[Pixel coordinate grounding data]
[Start of section]

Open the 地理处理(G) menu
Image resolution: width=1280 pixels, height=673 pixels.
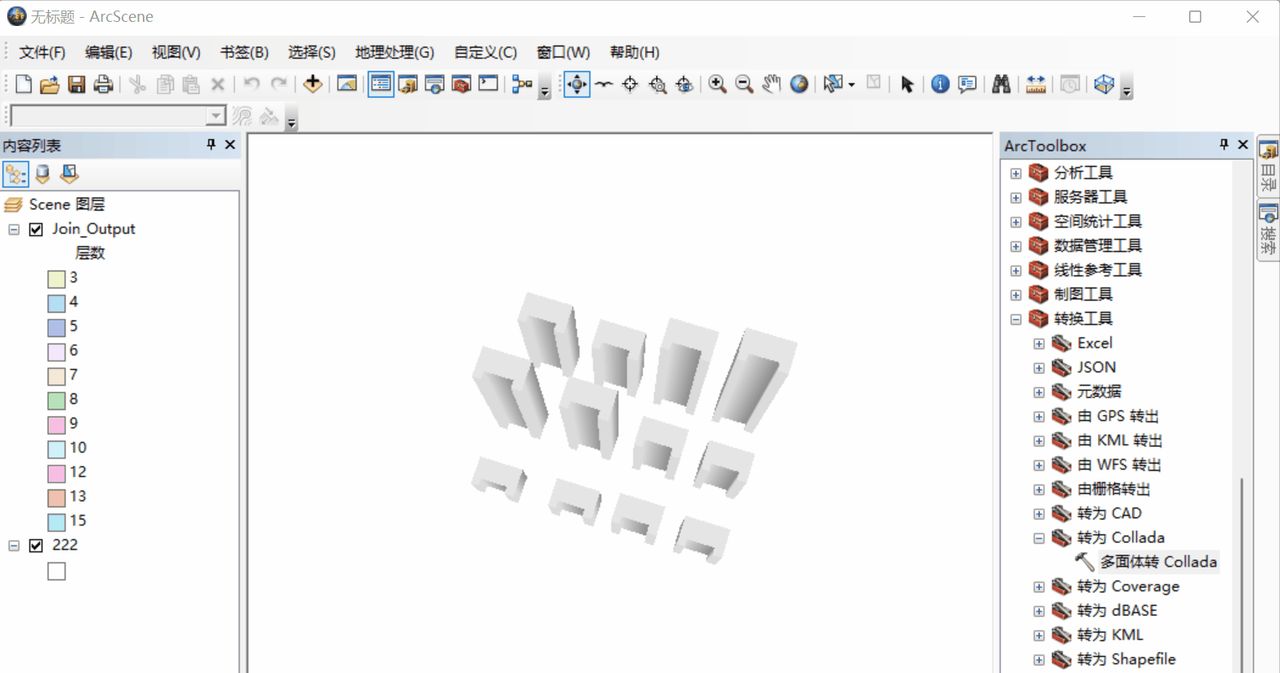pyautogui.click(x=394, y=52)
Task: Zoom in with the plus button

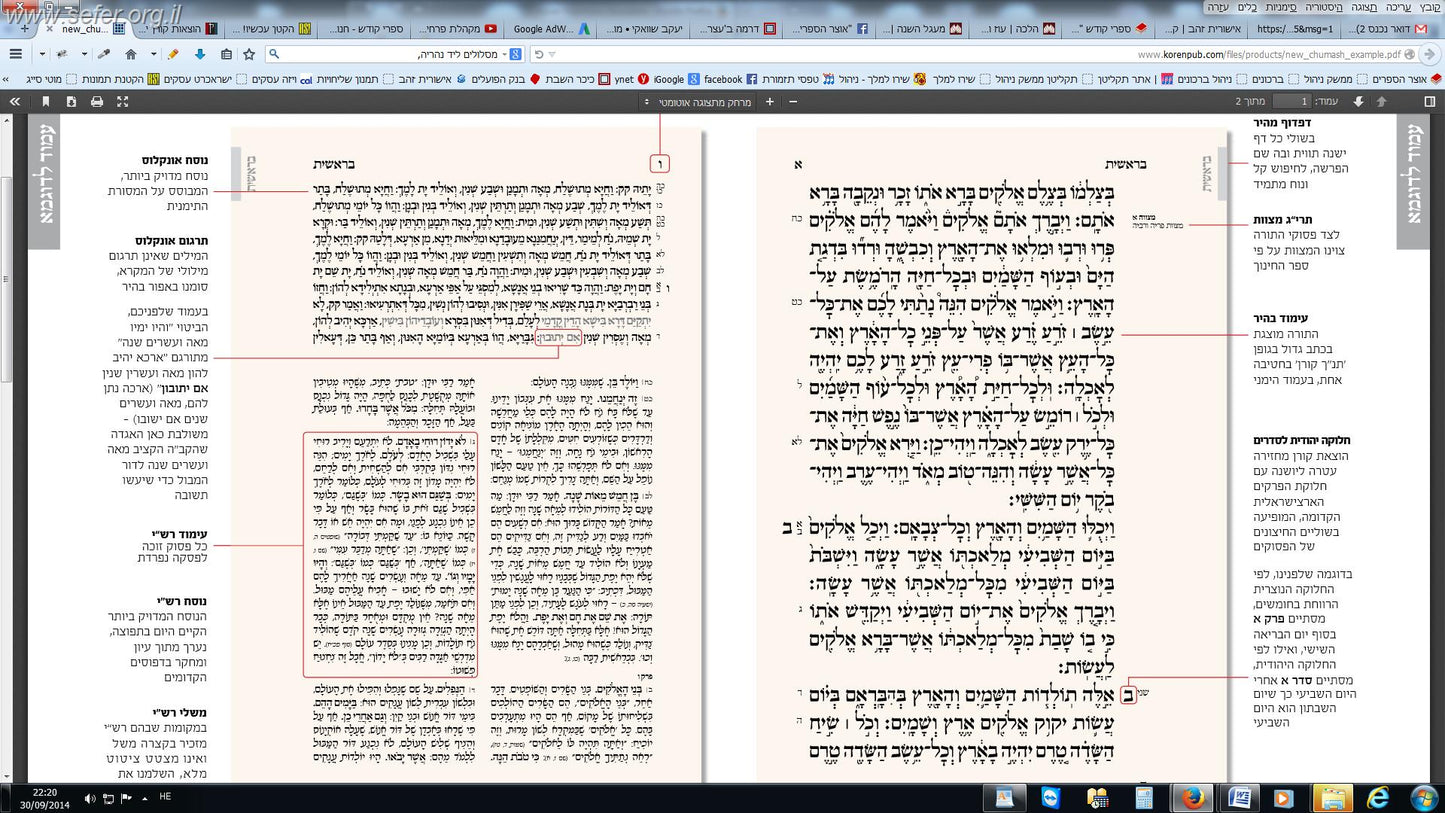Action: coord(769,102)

[End of section]

No picture belongs in the copy. Print every entry above exactly as it stands.

Open the 地理处理(G) menu
Image resolution: width=1280 pixels, height=673 pixels.
pyautogui.click(x=394, y=52)
Task: Zoom in with the plus button

Action: coord(769,102)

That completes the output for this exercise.